Врачи продолжали завышать Лэнсу шансы на выживание в личных беседах, но разговаривая друг с другом, некоторые уже качали головой, считая, что пациент практически мертв. Его шансы были мизерными, всего 3 процента.
Желая получать как можно больше консультаций, Лэнс столкнулся с радикальным мнением – ему предложили пройти очень агрессивный курс лечения, в который был включен блеомицин. Врач из Хьюстона, куда Лэнс поехал на консультацию, говорил, что только это может спасти его; но рассказал и о грядущих последствиях – он не смог бы иметь детей, а также продолжать карьеру в велоспорте. Лэнс взял паузу, во время которой встретился уже с другим врачом, Крейгом Николсом, который знал все о раке яичка, и тот предложил альтернативное лечение.

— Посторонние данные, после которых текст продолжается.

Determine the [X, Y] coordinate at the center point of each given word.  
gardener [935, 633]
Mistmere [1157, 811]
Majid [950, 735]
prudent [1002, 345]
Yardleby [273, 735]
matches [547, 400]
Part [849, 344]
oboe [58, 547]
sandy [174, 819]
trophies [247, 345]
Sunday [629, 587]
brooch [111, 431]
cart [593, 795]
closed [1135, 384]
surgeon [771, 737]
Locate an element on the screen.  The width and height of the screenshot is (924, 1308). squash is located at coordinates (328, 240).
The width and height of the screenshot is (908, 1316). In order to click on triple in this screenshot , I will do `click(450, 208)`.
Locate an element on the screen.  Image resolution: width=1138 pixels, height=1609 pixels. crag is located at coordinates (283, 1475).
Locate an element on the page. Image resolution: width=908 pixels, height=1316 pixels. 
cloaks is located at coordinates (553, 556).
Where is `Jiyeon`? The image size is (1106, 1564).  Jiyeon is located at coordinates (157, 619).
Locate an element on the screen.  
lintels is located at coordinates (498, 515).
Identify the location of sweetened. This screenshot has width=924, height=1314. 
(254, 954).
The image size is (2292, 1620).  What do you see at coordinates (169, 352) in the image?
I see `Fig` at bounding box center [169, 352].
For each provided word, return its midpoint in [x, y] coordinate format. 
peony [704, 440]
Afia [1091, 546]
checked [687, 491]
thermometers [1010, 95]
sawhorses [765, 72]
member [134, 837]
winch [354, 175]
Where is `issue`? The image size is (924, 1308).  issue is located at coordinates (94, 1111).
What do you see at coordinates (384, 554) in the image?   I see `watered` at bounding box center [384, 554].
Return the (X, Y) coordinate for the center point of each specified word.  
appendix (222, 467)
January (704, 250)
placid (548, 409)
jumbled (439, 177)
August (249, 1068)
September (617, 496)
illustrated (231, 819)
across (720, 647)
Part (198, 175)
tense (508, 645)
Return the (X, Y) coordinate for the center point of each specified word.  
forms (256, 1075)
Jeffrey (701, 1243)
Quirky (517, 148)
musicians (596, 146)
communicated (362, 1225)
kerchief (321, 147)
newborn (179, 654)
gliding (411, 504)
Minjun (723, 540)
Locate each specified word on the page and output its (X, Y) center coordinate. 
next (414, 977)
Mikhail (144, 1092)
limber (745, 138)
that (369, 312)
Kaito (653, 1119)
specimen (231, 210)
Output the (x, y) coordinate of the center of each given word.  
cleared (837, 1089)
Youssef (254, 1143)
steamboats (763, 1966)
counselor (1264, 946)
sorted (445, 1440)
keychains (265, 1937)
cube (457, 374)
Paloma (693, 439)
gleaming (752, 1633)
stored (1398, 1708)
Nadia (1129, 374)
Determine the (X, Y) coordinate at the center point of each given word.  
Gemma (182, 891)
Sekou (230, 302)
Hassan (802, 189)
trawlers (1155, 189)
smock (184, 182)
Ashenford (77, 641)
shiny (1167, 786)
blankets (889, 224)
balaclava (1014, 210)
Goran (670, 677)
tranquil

– Ты не будешь принимать блеомицин, но те вещества, которые мы введем в твой организм, окажут краткосрочное, зато сильнейшее воздействие. Тебе будет очень плохо, зато легким мы не повредим, и ты снова сможешь стать крутым велосипедистом.
– Вы не можете убить меня, ударьте по болезни изо всех орудий, что у вас есть, – ответил Лэнс Армстронг. – Что бы вы ни давали другим пациентам, дайте мне в два раза больше! Я хочу убедиться, что вы используете все, что у вас есть – давайте-ка убьем эту чертову хрень.
– А пока из срочных мер я предлагаю операцию на головном мозге, – продолжил Николс. – Обычно в таких случаях мы выбираем радиацию в качестве лечения, но люди, которые проходят ее, становятся другими, они начинают хуже соображать, а главное, у них возникают проблемы с координацией, что плохо для велосипедиста. Что скажешь?
Лэнс согласился. Перед операцией ему сказали, что одна опухоль в зоне контроля зрения, а другая – на участке мозга, который отвечает за координацию.
– Любая ошибка приведет к потере зрения, моторики – ты должен знать, какие будут риски, – сказал ему молодой нейрохирург Шапиро. – Но не бойся, в операциях я так же хорош, как ты – на трассе.
Шестичасовая операция показала, что клетки в опухолях – мертвые, и это была одна из редких хороших новостей, которые услышал Лэнс с тех пор, как ему поставили диагноз. Его кости черепа были скреплены титаном, на коже головы появились следы от операции, но главное, он выдержал очередное испытание.
Впереди его ждал ад химиотерапии.
…
Химия разрушала Лэнса, по его венам будто стала течь вовсе не кровь, а обжигающая кислота. Из недр легких вместе с кашлем высвобождалась ужасная на вид черная субстанция. Желудок опорожнялся постоянно – Лэнсу казалось, все, что у него было внутри, выходило наружу, не оставляя ни одной капли в пустом организме.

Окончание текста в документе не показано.